Постоянное сопротивление. Кто-то может на митинги ходить, кто-то может листовки рисовать, плакаты, кто-то может налог не заплатить или отказаться платить коммунальные, кто-то провести акцию «Стоп бензин», она была очень эффективна. Вот такие идеи прорабатываются, они будут постоянно вкидываться. И мы как-то думаем, надеемся побороть это все вместе.

— Андрей, что вам хочется сказать тем силовикам, которые до сих пор работают в системе? Вот даже можете к ним обратиться. Вот ваша камера.

– Сложность в том, что есть несколько видов теперешних силовиков. Первые — это те, кто себя замарал, но у вас есть шанс, если вы не совершали тяжкие и особо тяжкие преступления — это статья 20, примените ее. Вы сможете, раскаявшись, отказавшись выполнять эти преступные приказы, уйдя сейчас, себя оправдать и предоставить информацию для будущего следствия. Это, грубо говоря, сейчас преступная организация. При выходе из преступной организации вы можете быть освобождены от этой ответственности.

Те, кто себя не замарал, не закрывайте глаза на все происходящее, потому что это судьбоносный момент, и сейчас переломать эту ситуацию в стране очень важно и необходимо. Потому что мы все будем жить лучше, в том числе и вы в своем силовом блоке будете жить лучше. Вы сами знаете, какие сейчас недостатки существуют. И вот в этом профсоюзе, о котором мы заявляли, мы все эти недостатки прописали и придумали пути их решения. В ближайшее время мы их даже продемонстрируем. Вы сможете ознакомиться, насколько условия внутри системы будут лучше. И страна будет лучше.

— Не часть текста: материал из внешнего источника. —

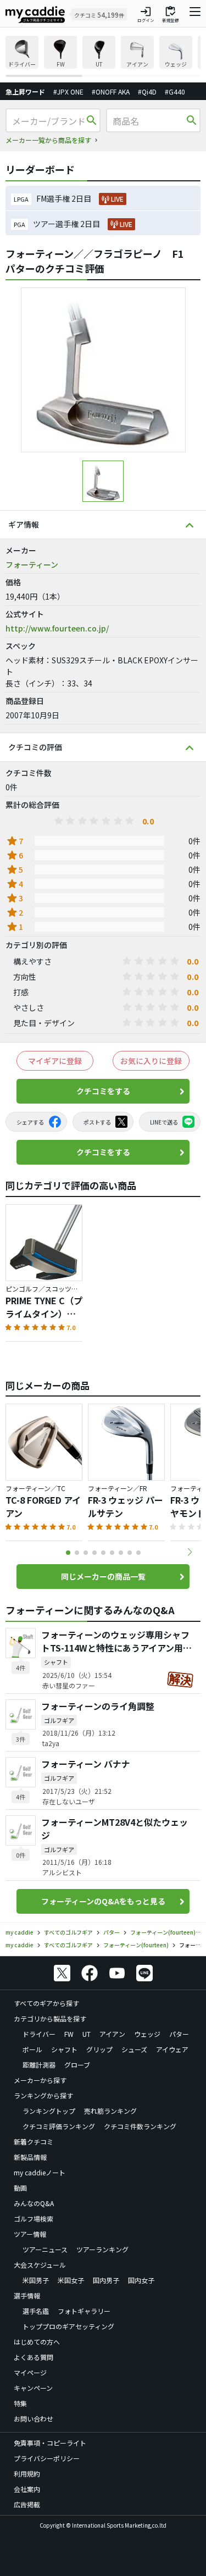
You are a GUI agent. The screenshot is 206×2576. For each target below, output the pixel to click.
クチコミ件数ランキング (140, 2126)
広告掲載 (27, 2504)
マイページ (30, 2372)
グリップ (99, 2049)
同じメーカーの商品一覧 (103, 1576)
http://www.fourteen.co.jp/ (57, 628)
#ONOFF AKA (111, 91)
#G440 (175, 91)
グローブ (77, 2064)
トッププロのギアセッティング (68, 2326)
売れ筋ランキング (110, 2110)
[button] (190, 1552)
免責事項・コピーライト (50, 2442)
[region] (103, 56)
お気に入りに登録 (151, 1060)
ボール (32, 2049)
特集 (20, 2403)
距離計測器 (39, 2064)
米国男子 (36, 2280)
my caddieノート (39, 2172)
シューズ (134, 2049)
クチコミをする (103, 1090)
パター (179, 2033)
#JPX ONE (68, 91)
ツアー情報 (30, 2234)
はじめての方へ (37, 2341)
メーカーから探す (40, 2080)
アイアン (112, 2033)
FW (69, 2033)
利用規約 (27, 2473)
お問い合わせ (33, 2418)
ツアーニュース (45, 2249)
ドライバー (39, 2033)
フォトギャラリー (84, 2310)
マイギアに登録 (55, 1060)
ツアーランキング (102, 2249)
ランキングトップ (49, 2110)
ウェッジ (147, 2033)
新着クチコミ (33, 2141)
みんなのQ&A (34, 2203)
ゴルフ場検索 (33, 2218)
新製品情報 (30, 2157)
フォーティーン (31, 564)
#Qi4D (147, 91)
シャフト (64, 2049)
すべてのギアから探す (46, 2003)
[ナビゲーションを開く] (195, 14)
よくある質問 (33, 2357)
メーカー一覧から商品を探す (48, 140)
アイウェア (172, 2049)
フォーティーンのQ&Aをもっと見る (103, 1901)
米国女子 (71, 2280)
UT (86, 2033)
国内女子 (141, 2280)
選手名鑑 (36, 2310)
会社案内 (27, 2489)
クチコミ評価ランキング (59, 2126)
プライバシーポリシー (47, 2458)
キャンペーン (33, 2387)
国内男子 (106, 2280)
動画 (20, 2187)
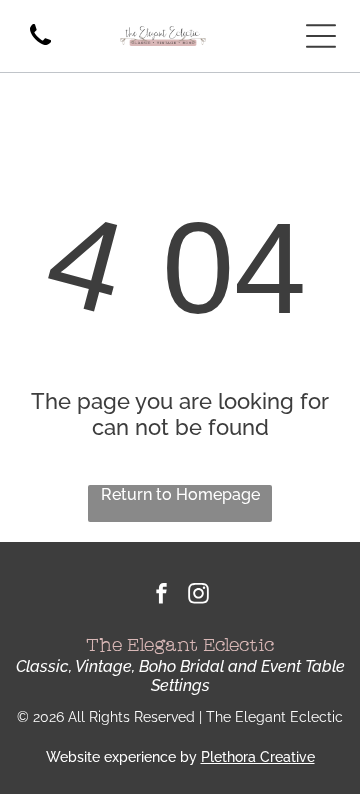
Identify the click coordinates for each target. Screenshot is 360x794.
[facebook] (162, 596)
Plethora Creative (258, 757)
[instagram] (199, 596)
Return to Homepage (180, 494)
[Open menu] (321, 36)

Вклад каждого, не только силового блока, каждого гражданина сейчас очень важен. И если бы мы все вместе, в один и тот же момент, единым коллективом сказали «нет» нынешней власти, каждый в своем направлении — мы бы уже победили. Осталось переломить вот это: «без меня разберитесь, я боюсь за свои какие-то блага». Вам дают гарантии. И, я думаю, их исполнят, потому что те, кто ушел, кто пострадал от этого режима, в том числе из силового блока, когда режим поменяется и придут новые власти, то о вас в первую очередь вспомнят, им надо будет проводить чистки от этих генералов, которые на карман себе кладут. Запятнали себя и все остальное.

Примите это решение, если вы честный человек. Примите его сейчас, когда есть еще возможность. И вы потом придете и будете сами руководителем, будете строить страну с новыми законами, справедливыми.